Industrie zu Arbeitsmarkt: Kosten- und Bürokratieentlastung der Betriebe hat höchste Priorität

IV-GS Neumayer: Standortattraktivität entscheidend für Beschäftigung und Wohlstand – Arbeitszeitmodernisierung realisieren, statt auslagern

Wien (OTS) - „Nur attraktive wirtschaftspolitische Rahmenbedingungen für unsere Unternehmen werden einen nachhaltigen Rückgang der Arbeitslosigkeit in Österreich bewirken, die im Jänner erneut gestiegen ist. Denn es sind Wettbewerbsfähigkeit und Attraktivität des Standorts, die über Wachstum, Beschäftigung und Wohlstand in unserem Land entscheiden“, so der Generalsekretär der Industriellenvereinigung (IV) Mag. Christoph Neumayer zu den heute, Mittwoch, veröffentlichen Arbeitsmarktdaten. „Das neue Arbeitsprogramm der Bundesregierung enthält eine Reihe von positiven Schritten in diese Richtung, etwa in den Bereichen Forschung und Bildung. Auch der Beschäftigungsbonus für zusätzliche Arbeitsplätze ist ein positives Signal. Eine weitere generelle Senkung der Lohnnebenkosten für alle Mitarbeiterinnen und Mitarbeiter darf nicht aus den Augen verloren werden“, betonte der IV-Generalsekretär.
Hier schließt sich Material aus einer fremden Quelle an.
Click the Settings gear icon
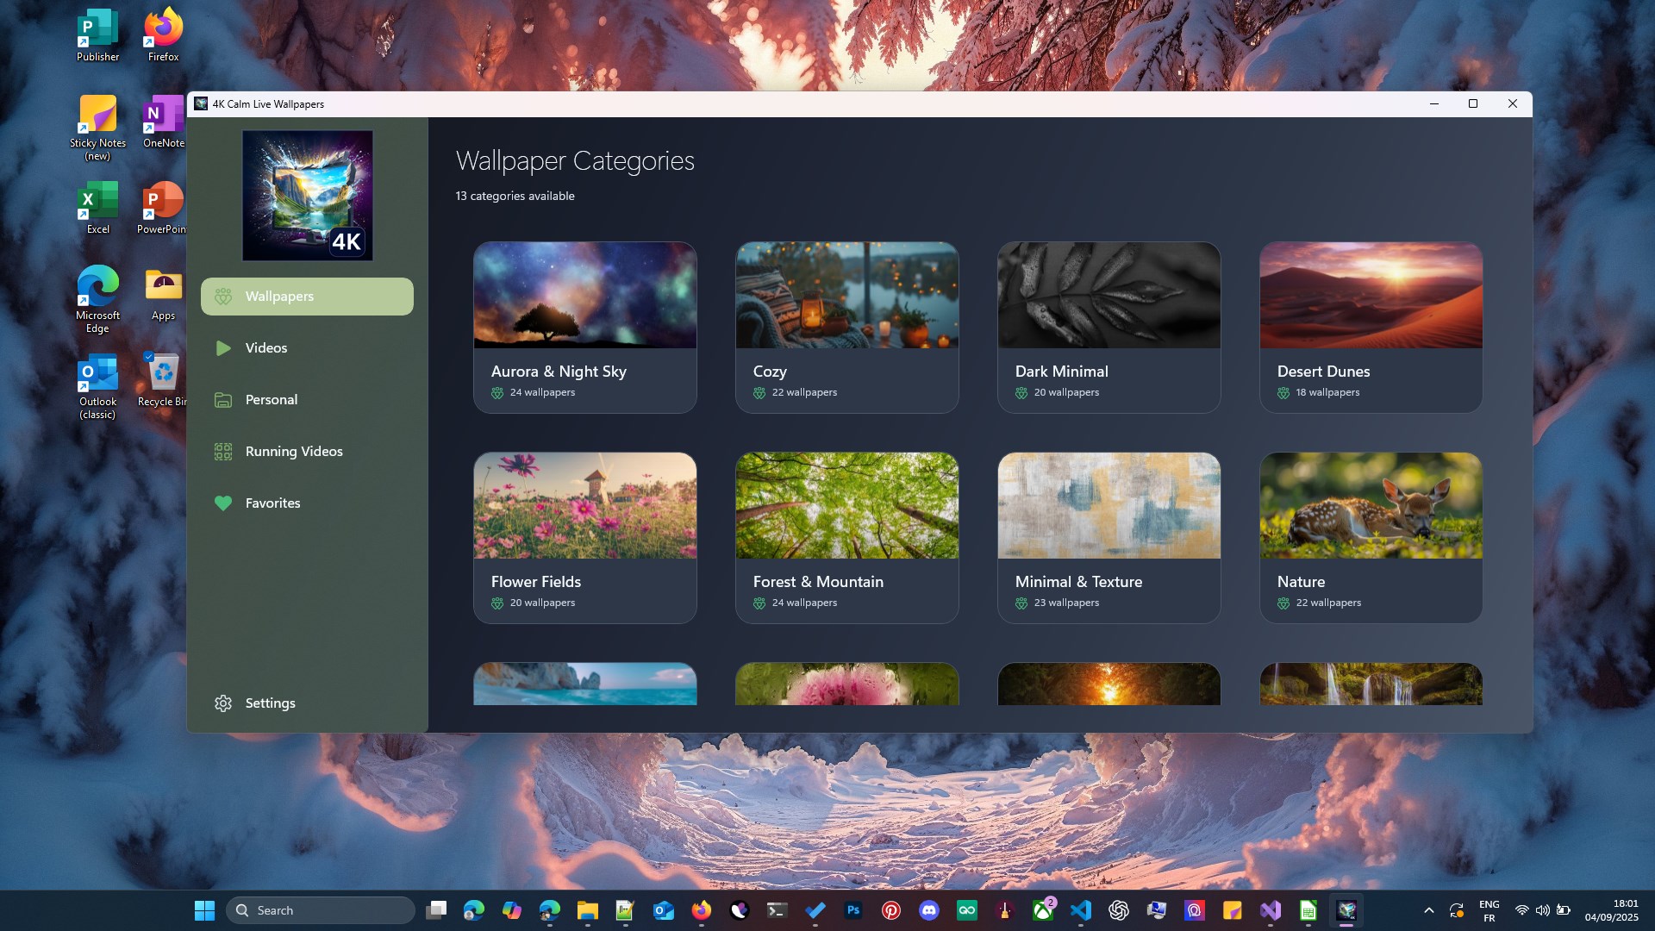The image size is (1655, 931). click(223, 703)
Gerade beim Insolvenzentgeltfonds bestehe der entsprechende Spielraum. Eine Beitragssenkung sei daher unmittelbar geboten, der Sozialminister ist hier immer noch säumig. Zudem müsse „der beabsichtigte Weg zur Entbürokratisierung rasch und konsequent im Sinne einer Entlastung der Betriebe weitergegangen werden. Weitere Verzögerungen wie bei der Modernisierung der Arbeitszeitgrenzen wären gefährlich für den Standort“, erneuerte der IV-Generalsekretär die Kritik der Industrie an der Auslagerung der gesetzlichen Arbeitszeitregelungen an die Sozialpartner.

„Die heute veröffentlichten Arbeitsmarktdaten veranschaulichen einmal mehr die großen regionalen Unterschiede am österreichischen Arbeitsmarkt. Während die Arbeitslosigkeit in Wien überdurchschnittlich hoch ist, verzeichnen vor allem die westlichen Bundesländer rückläufige Arbeitslosenzahlen und zunehmende Fachkräfteengpässe“, so Neumayer. Zu begrüßen sei hier die Zielsetzung der Regierung, die Mobilität am Arbeitsmarkt – insbesondere durch Kombilöhne – zu erhöhen. „Positiv ist darüber hinaus der angekündigte Ausbau von Eingliederungsbeihilfen in Form von Integrationsbeihilfen für Unternehmen zur Unterstützung bei der Beschäftigung von Asylberechtigten“, hielt der Generalsekretär abschließend fest.